At first, every word of this tale rings true. The mother, Myriam, a talented French-Moroccan lawyer, is not sure how to tell her unsympathetic husband, Paul, that, despite her hopes and best intentions, she feels as if her children are ‘eating her alive’ (‘sometimes she wanted to scream like a lunatic in the street…she felt as if she were dying’). The reader feels for this woman, who is finding motherhood much harder and lonelier than she had expected, and whose husband initially ridicules her professional ambition. They decide to hire someone, setting aside one single Saturday afternoon to find the right person. The woman they choose is Louise, a white working-class Parisian with a glowing reference from her previous employer.
From here on, the reader is invited to watch, appalled, as the question, ‘What is the perfect nanny?’ is asked and answered. So thrilled are the Masses that they don’t stop to ask themselves why this servant of theirs, who so delights their children with her inexhaustible games and fairy tales, has all the time in the world to keep their apartment cleaner than it has ever been before, to work all hours, even to cook fantastic food for their dinner parties. Myriam goes back to work, unaware of the ‘black lake’ inside her employee.

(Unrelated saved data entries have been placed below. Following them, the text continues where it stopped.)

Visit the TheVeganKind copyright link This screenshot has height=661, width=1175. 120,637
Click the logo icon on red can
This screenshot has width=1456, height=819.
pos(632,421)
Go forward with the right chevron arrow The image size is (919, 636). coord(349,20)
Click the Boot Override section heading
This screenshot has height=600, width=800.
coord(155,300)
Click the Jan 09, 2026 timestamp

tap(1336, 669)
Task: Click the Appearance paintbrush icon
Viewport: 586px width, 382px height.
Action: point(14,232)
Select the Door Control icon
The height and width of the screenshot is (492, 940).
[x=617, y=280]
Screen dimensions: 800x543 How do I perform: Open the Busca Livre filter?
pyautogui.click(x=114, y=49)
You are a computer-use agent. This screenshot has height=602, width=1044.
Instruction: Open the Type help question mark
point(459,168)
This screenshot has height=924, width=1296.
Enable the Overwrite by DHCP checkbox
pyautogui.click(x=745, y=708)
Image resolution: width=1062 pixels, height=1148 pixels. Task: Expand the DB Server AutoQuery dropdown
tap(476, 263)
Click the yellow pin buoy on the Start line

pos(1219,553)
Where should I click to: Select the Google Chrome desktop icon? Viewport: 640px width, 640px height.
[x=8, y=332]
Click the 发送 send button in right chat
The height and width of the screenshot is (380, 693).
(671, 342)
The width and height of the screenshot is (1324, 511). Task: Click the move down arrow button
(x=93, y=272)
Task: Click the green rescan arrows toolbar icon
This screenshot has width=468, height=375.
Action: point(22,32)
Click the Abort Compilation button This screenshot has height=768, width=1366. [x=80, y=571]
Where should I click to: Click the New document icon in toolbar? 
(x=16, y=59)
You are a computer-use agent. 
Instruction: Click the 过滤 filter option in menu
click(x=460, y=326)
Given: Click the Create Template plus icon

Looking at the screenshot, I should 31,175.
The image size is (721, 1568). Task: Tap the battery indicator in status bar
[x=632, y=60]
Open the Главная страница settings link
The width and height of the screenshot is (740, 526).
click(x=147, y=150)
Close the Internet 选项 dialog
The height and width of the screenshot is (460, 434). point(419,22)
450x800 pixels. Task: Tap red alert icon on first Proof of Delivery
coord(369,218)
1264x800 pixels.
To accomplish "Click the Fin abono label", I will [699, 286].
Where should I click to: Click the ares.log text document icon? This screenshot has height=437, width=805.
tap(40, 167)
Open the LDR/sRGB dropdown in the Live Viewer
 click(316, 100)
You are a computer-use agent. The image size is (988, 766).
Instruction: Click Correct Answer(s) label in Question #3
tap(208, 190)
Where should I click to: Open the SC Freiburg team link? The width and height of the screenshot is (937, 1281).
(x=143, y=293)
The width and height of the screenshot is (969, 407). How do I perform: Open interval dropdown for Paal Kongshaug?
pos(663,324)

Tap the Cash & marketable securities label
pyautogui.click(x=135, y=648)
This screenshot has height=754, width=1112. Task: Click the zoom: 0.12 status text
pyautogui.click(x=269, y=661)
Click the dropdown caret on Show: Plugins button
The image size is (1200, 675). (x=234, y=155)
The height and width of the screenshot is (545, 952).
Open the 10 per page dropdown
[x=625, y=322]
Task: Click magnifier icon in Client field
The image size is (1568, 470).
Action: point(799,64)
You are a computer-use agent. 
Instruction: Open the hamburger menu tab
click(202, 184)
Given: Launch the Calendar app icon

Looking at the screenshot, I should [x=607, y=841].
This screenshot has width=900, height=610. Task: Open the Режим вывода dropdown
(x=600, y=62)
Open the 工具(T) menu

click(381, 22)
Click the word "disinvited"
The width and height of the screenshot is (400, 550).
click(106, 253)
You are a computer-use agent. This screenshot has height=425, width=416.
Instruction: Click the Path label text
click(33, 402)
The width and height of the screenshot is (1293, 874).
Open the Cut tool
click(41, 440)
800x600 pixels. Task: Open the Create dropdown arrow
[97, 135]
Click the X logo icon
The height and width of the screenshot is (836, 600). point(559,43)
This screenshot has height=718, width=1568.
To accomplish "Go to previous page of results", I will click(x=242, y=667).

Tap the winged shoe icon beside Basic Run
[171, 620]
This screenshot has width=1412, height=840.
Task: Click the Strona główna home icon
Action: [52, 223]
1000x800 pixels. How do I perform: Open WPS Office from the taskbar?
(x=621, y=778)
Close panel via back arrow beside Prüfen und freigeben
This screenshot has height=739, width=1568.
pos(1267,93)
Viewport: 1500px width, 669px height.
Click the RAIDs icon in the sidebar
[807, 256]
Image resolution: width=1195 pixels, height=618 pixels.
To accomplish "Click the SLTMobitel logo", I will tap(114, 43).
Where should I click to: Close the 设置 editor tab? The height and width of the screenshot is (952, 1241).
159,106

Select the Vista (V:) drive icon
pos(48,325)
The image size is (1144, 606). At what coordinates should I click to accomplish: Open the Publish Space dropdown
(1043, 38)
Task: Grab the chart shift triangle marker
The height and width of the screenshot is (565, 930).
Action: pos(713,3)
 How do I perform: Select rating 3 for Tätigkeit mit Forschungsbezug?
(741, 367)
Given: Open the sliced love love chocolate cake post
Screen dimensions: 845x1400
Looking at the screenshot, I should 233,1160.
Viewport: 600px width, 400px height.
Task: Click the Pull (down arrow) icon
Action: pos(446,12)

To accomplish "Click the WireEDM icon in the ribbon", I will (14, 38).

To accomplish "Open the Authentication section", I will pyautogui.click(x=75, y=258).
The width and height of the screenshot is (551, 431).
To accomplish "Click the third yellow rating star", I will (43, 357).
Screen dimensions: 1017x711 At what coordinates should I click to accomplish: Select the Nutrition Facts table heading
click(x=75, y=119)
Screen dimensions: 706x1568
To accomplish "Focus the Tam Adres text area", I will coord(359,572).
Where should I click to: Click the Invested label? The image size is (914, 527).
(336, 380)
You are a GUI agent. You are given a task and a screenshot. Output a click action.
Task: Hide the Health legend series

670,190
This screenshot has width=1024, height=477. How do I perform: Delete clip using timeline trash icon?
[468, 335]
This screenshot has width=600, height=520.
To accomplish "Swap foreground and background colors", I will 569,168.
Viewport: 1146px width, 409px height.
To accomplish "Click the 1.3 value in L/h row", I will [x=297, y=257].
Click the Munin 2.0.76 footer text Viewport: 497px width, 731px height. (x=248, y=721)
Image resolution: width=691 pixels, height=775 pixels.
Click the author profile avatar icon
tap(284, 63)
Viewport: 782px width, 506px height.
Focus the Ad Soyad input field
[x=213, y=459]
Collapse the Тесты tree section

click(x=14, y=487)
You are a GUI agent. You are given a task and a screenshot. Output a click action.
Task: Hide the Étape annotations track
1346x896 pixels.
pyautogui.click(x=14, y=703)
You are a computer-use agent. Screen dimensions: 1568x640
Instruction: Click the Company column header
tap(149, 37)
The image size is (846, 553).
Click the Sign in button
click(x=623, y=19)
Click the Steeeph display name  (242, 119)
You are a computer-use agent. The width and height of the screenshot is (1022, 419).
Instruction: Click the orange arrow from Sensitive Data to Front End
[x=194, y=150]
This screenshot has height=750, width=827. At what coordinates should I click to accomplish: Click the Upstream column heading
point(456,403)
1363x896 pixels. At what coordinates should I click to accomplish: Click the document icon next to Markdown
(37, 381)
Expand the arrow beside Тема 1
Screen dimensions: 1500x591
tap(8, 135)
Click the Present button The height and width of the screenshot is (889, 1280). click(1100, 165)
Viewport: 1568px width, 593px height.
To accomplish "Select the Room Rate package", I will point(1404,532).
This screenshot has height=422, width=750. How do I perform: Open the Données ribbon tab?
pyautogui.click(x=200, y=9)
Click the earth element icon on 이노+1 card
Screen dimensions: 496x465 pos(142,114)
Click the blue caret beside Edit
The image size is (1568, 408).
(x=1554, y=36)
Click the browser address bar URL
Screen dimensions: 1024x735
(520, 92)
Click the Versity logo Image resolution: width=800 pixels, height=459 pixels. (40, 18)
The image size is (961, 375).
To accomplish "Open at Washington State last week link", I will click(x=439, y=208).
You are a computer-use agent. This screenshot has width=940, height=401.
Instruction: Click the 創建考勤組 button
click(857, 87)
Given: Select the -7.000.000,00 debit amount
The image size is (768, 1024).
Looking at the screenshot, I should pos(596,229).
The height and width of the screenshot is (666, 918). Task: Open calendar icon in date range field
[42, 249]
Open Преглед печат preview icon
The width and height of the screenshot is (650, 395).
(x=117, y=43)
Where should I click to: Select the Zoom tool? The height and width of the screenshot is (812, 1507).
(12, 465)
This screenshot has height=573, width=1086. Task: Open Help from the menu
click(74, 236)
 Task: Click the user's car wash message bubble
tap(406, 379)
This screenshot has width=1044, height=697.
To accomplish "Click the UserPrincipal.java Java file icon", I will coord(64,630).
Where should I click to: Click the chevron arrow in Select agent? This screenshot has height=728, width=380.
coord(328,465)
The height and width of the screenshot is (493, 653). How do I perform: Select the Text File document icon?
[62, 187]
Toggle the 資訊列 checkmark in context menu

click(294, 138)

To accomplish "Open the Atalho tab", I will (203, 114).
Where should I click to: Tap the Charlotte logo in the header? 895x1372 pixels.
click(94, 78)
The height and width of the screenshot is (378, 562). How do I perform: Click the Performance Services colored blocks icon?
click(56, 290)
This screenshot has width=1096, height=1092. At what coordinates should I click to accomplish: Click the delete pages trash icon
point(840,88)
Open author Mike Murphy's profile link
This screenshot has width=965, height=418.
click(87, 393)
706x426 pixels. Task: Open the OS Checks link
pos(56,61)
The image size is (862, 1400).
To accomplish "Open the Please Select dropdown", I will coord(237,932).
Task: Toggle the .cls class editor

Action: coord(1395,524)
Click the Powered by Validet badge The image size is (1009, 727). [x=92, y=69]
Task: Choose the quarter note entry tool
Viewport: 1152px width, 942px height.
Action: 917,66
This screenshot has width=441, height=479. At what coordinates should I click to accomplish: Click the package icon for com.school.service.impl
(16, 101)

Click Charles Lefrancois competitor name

For Louise has her own hinterland, just like anyone else. It involves huge debt racked up by a dead partner, a dismal bedsit, single-parenthood, a delinquent daughter who has gone missing. That it also includes a medical diagnosis of ‘delirious melancholia’ is the Masses’ bad luck.
Intimations of madness, of dangerous involvement and detachment, appear very early in the narrative, but the real Louise is invisible to her employers. The reader watches, aghast, as this hapless woman falls to pieces while in charge of someone else’s children. In calm, steady, devastating prose, Slimani tracks the daily life of this sample urban nanny, both at home in the Masses’ flat and out in the city. There are searing scenes in the park (where Louise moves trancelike among other nannies from all over the world), evoking the compromises required by poverty, the solidarity of the underdog and the bleak routines of the lonely and marginalized – ‘lives that will never be recorded’. There are scenes of atrocious insensitivity, as when the Masses and their friends discuss property prices and expensive holidays in front of Louise, who is also expected to put up with their sexual tactlessness when they take her on one of those holidays. They just have no inkling of Louise’s descent into hell, as she thinks that ‘soon…she will be on the street…she will shit in the street, like an animal.’
In short, this is a powerful novel on many levels, asking questions about parenting, race, class, luck and identity. From the children to the investigating police officer, no-one escapes the central fact that every single one of us has an inner life and that we ignore this at our peril.